▶ [Work to be completed] If a line of the records contains the word "Regular", list it.

Collected data entries

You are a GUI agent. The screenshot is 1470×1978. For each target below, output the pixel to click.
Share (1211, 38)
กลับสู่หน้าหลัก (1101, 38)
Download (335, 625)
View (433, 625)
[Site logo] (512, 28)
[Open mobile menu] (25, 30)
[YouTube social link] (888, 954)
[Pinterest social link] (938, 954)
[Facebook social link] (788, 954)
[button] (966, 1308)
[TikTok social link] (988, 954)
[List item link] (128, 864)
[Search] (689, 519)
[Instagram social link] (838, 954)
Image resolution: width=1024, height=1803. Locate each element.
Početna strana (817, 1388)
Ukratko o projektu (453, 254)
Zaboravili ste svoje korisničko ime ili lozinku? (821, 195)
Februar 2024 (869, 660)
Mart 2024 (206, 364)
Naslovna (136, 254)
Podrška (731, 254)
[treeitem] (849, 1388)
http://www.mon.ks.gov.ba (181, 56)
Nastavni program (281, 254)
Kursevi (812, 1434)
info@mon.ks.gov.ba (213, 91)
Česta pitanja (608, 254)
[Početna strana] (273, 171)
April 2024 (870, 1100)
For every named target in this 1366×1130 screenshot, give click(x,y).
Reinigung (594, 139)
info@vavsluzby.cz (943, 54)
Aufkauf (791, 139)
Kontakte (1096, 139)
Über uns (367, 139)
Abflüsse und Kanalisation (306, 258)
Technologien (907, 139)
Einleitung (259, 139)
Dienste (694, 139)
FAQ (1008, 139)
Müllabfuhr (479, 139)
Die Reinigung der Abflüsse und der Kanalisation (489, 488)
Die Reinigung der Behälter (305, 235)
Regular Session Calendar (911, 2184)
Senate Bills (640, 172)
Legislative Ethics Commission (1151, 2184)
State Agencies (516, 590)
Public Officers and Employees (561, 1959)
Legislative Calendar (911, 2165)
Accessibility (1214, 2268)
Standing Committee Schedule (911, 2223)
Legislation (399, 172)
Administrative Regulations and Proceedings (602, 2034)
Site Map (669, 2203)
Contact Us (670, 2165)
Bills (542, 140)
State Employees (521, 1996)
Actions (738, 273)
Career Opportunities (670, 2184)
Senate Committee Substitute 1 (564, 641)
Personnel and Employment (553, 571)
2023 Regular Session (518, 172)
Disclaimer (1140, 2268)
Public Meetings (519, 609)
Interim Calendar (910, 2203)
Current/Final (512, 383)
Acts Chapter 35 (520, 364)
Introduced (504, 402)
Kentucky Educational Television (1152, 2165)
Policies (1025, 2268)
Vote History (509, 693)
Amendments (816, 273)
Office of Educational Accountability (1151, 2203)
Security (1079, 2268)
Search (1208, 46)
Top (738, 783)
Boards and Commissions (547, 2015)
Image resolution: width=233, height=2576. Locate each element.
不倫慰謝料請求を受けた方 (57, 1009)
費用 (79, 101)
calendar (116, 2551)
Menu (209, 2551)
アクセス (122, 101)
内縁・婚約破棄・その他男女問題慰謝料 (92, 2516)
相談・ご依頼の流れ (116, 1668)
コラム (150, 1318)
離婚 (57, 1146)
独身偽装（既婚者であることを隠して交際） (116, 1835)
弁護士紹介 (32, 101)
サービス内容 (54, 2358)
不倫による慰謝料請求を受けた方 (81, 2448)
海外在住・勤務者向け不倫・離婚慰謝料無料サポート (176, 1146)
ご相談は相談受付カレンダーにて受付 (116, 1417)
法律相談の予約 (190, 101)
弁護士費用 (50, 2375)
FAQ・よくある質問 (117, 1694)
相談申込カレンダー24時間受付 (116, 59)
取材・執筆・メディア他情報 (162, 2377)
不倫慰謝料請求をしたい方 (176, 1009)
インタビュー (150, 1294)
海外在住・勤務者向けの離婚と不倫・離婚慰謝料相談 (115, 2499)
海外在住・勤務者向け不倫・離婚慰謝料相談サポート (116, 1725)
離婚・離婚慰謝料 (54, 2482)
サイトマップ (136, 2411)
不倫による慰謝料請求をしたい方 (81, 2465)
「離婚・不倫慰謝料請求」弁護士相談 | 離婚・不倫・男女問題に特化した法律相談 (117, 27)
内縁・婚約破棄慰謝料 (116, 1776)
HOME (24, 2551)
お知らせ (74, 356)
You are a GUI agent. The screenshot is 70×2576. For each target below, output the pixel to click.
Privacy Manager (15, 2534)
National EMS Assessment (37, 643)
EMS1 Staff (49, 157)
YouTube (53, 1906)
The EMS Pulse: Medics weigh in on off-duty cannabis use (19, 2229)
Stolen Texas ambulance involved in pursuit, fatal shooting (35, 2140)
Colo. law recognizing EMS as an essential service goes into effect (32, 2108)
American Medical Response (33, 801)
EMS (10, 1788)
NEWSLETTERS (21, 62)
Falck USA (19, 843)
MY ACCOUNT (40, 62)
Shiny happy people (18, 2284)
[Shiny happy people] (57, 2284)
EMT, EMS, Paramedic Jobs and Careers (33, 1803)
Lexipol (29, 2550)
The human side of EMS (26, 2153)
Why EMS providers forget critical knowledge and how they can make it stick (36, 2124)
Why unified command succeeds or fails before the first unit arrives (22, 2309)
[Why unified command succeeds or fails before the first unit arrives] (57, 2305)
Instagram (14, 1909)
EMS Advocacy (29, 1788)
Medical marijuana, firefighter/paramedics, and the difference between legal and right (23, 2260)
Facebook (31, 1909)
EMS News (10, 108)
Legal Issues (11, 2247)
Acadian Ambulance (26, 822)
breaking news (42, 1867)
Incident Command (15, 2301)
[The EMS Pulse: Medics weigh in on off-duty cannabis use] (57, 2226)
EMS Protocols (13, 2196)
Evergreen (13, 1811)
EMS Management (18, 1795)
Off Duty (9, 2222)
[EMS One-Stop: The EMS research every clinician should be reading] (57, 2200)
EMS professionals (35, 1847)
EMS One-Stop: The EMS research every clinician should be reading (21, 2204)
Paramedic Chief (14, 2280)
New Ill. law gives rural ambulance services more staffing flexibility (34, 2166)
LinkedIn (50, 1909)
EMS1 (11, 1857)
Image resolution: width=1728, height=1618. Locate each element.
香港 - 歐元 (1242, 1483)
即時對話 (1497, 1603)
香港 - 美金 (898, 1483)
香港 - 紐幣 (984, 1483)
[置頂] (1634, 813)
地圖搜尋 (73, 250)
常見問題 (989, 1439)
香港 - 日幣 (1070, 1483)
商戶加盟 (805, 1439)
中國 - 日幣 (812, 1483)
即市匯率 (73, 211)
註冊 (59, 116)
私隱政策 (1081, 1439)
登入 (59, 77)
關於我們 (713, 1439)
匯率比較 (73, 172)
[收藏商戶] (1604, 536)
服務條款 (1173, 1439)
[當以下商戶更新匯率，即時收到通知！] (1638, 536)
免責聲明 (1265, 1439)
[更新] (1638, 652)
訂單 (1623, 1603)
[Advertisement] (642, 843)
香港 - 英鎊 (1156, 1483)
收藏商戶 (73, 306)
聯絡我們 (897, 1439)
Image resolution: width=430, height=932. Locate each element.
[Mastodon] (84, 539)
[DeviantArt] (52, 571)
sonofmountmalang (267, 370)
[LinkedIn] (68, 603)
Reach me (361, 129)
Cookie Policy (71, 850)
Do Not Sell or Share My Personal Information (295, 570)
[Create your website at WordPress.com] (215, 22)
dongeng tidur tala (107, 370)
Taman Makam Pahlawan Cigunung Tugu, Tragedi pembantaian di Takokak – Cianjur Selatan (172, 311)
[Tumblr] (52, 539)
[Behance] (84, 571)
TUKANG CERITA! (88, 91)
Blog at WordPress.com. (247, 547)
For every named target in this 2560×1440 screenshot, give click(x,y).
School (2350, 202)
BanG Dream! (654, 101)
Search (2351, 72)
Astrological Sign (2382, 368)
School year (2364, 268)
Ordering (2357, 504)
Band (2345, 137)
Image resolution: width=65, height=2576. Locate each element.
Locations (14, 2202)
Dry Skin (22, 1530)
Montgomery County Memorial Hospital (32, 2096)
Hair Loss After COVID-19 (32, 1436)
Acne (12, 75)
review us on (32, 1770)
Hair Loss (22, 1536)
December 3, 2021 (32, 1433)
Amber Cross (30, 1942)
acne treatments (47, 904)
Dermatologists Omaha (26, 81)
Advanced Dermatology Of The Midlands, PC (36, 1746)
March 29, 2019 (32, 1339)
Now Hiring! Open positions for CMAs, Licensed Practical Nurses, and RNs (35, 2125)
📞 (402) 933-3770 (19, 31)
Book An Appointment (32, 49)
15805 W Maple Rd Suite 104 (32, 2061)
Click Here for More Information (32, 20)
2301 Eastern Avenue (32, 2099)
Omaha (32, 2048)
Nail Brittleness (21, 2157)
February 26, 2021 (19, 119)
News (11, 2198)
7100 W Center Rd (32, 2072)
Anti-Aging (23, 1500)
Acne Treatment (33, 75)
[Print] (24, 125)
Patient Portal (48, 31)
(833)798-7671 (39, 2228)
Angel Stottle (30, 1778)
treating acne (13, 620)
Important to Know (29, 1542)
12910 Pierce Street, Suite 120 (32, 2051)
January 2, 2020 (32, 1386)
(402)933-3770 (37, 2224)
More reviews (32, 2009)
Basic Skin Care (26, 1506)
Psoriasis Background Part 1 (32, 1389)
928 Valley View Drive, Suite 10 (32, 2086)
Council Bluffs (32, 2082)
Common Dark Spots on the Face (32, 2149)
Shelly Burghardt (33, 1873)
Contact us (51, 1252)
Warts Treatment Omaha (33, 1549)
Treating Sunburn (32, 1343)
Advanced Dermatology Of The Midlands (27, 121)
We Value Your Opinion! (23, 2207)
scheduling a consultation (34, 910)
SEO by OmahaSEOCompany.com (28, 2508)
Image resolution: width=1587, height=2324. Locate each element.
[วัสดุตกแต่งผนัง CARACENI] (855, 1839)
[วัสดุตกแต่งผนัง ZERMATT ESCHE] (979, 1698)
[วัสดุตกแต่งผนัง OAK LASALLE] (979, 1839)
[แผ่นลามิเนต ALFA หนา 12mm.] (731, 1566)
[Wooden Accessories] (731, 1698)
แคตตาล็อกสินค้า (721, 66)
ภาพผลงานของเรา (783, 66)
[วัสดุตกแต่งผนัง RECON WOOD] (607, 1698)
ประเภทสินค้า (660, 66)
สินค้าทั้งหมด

▶ [Answer for this exercise]
Regular Session Calendar (911, 2184)
2023 Regular Session (518, 172)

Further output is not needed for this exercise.